Hi, my name is Matt Logan, and I am 28 years old. I am a Corporate Maintenance Director for Cypress Skilled Nursing, which is a group of nursing homes here in Georgia. I met my now wife, Audrey Logan (27) when we rode the bus together in fifth grade, and I've loved her ever since. We were born and raised in the Acworth area, and live there currently. We always knew that we wanted a family more than anything, and tried shortly after getting married; it wasn't in His timing just yet, as we have two sweet angel babies. After what seemed like forever, the Lord blessed us with our daughter, Peyton (now 1), on May 9, 2018.
That was the day our life would change forever, not just because we welcomed our daughter into the world, but also because this is the day my wife's health took a drastic change. Let me catch you up a bit- when Audrey was 16, she had sudden cardiac arrest while playing softball, was diagnosed with CPVT (Catecholaminergic polymorphic ventricular tachycardia) and had a defibrilator implanted. She has done seemingly well over the years, she had a few improper shocks, including once when dancing with me at Homecoming (yes that was a scary night to say the least!). Her pregnancy went extremely well until she reached 37 weeks, and started to have a very large amount of palpitations and was short of breath. That is a day I will never forget. We worked together in the nursing home, she was a Social Worker at Roswell Nursing and Rehab, but I was in a sister facility that day. When I received that call from her I knew something was wrong, she was so short of breath that she could hardly even speak to me. All I remember was praying for her, praying for my daughter, and praying that I could make it to her safely and quickly. After an ER visit, being admitted to the Cardiac Floor for observation, and after many medications and testing, her palpitations did not let up. They decided to welcome our daughter into the world that very next day.
After our daughter was born, the frequency of Audrey's palpitations drastically decreased and she was talking and breathing like normal. We assumed that all was well, as the doctors seemed to agree that she looked better, and “back to normal”. It wasn't until about two months later at her follow up visit with her long-time cardiologist, that we were informed “back to normal” was just not the case. During that hospital stay, the doctors preformed an Echocardiogram, which is an ultrasound of your heart that takes pictures of things like movement, size, and blood flow. Her echocardiogram showed that her ejection fracture was about 35%. An ejection fracture of 35 percent means that 35 percent of the total amount of blood in the left ventricle is pushed out with each heartbeat. Normal ejection fracture ranges from 55% to 70%. Her cardiologist thought this could have just been from the stress of the baby, and he was hopeful that it had already gone back to normal. However, that was not the case. We were told that my wife most likely had Peripartum Cardiomyopathy, PPCM, which is a form a heart failure due to pregnancy. The hope was that she could start a new medication regimen, and since she is young and otherwise healthy, her heart would improve. After months of doctors appointments, medication adjustments, and testing, her heart continued to worsen, and she continued to feel worse, her ejection fracture is now at about 20%. She was referred to evaluation by the heart transplant team.
I couldn't even fathom what was happening, how is this happening? We finally have our daughter, all we have ever dreamed of, and here I am worrying if my wife will be here to watch her grow up, if I will be able to grow old with my wife. It was then that I held my wife, and cried, and prayed. We prayed for strength, guidance, and grace.

EXTRACTED RECORDS>
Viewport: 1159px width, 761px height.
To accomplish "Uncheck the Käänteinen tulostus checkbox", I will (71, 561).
...
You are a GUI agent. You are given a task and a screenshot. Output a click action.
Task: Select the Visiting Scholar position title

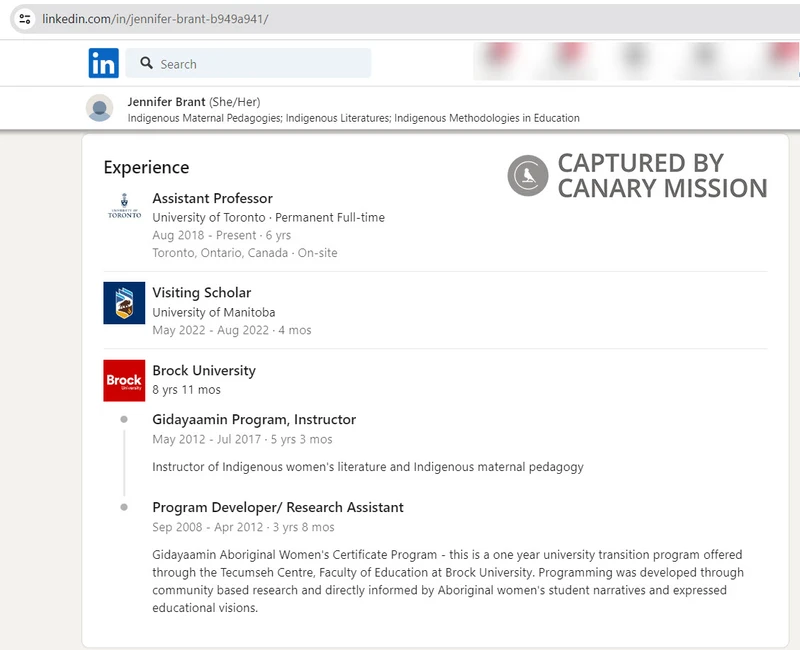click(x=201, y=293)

TASK TO CARRY OUT>
Answer these questions about the text on Audrey Logan's heart condition:
1. On what date was Peyton born?
2. How old was Audrey when she had sudden cardiac arrest?
3. What condition was Audrey told she most likely had after her follow-up visit?
Rely only on the text.

TASK OUTPUT>
1. May 9, 2018
2. 16
3. Peripartum Cardiomyopathy (PPCM)